Exercise details: Write out each of the following items word for word, without changing anything.

Task data:
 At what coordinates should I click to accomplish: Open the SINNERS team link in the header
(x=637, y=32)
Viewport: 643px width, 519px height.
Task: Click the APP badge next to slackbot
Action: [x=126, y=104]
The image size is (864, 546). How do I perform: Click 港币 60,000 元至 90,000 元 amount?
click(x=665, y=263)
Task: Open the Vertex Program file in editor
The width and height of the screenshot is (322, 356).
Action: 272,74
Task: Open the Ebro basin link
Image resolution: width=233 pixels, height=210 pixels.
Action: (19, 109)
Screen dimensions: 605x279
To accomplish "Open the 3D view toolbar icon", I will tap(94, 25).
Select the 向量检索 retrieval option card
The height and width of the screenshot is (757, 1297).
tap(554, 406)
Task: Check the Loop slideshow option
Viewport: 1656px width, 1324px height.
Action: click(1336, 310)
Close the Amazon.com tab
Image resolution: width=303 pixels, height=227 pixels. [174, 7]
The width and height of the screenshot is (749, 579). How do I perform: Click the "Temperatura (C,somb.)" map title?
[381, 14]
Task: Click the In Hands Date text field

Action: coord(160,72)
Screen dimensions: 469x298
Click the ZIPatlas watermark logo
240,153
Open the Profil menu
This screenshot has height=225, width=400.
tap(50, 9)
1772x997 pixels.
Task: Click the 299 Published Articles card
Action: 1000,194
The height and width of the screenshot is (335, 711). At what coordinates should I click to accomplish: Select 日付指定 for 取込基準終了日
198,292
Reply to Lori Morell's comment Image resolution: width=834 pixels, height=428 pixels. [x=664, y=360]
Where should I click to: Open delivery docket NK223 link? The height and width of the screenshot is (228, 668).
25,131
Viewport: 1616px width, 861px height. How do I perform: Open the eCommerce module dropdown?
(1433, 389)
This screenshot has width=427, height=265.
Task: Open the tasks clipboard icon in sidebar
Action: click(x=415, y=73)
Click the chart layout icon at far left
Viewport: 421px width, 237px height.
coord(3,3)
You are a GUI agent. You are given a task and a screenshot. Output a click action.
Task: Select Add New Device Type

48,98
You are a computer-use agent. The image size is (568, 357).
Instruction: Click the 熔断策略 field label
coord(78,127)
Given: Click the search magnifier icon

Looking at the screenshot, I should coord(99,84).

Full output:
 At what coordinates should I click to accomplish: Open the SINNERS team link in the header
(x=637, y=32)
Viewport: 643px width, 519px height.
Task: Click the APP badge next to slackbot
Action: [x=126, y=104]
The image size is (864, 546). How do I perform: Click 港币 60,000 元至 90,000 元 amount?
click(x=665, y=263)
Task: Open the Vertex Program file in editor
The width and height of the screenshot is (322, 356).
Action: 272,74
Task: Open the Ebro basin link
Image resolution: width=233 pixels, height=210 pixels.
Action: (19, 109)
Screen dimensions: 605x279
To accomplish "Open the 3D view toolbar icon", I will tap(94, 25).
Select the 向量检索 retrieval option card
The height and width of the screenshot is (757, 1297).
tap(554, 406)
Task: Check the Loop slideshow option
Viewport: 1656px width, 1324px height.
Action: click(1336, 310)
Close the Amazon.com tab
Image resolution: width=303 pixels, height=227 pixels. [174, 7]
The width and height of the screenshot is (749, 579). How do I perform: Click the "Temperatura (C,somb.)" map title?
[381, 14]
Task: Click the In Hands Date text field

Action: coord(160,72)
Screen dimensions: 469x298
Click the ZIPatlas watermark logo
240,153
Open the Profil menu
This screenshot has height=225, width=400.
tap(50, 9)
1772x997 pixels.
Task: Click the 299 Published Articles card
Action: 1000,194
The height and width of the screenshot is (335, 711). At what coordinates should I click to accomplish: Select 日付指定 for 取込基準終了日
198,292
Reply to Lori Morell's comment Image resolution: width=834 pixels, height=428 pixels. [x=664, y=360]
Where should I click to: Open delivery docket NK223 link? The height and width of the screenshot is (228, 668).
25,131
Viewport: 1616px width, 861px height. How do I perform: Open the eCommerce module dropdown?
(1433, 389)
This screenshot has width=427, height=265.
Task: Open the tasks clipboard icon in sidebar
Action: click(x=415, y=73)
Click the chart layout icon at far left
Viewport: 421px width, 237px height.
coord(3,3)
You are a GUI agent. You are given a task and a screenshot. Output a click action.
Task: Select Add New Device Type

48,98
You are a computer-use agent. The image size is (568, 357).
Instruction: Click the 熔断策略 field label
coord(78,127)
Given: Click the search magnifier icon

Looking at the screenshot, I should coord(99,84).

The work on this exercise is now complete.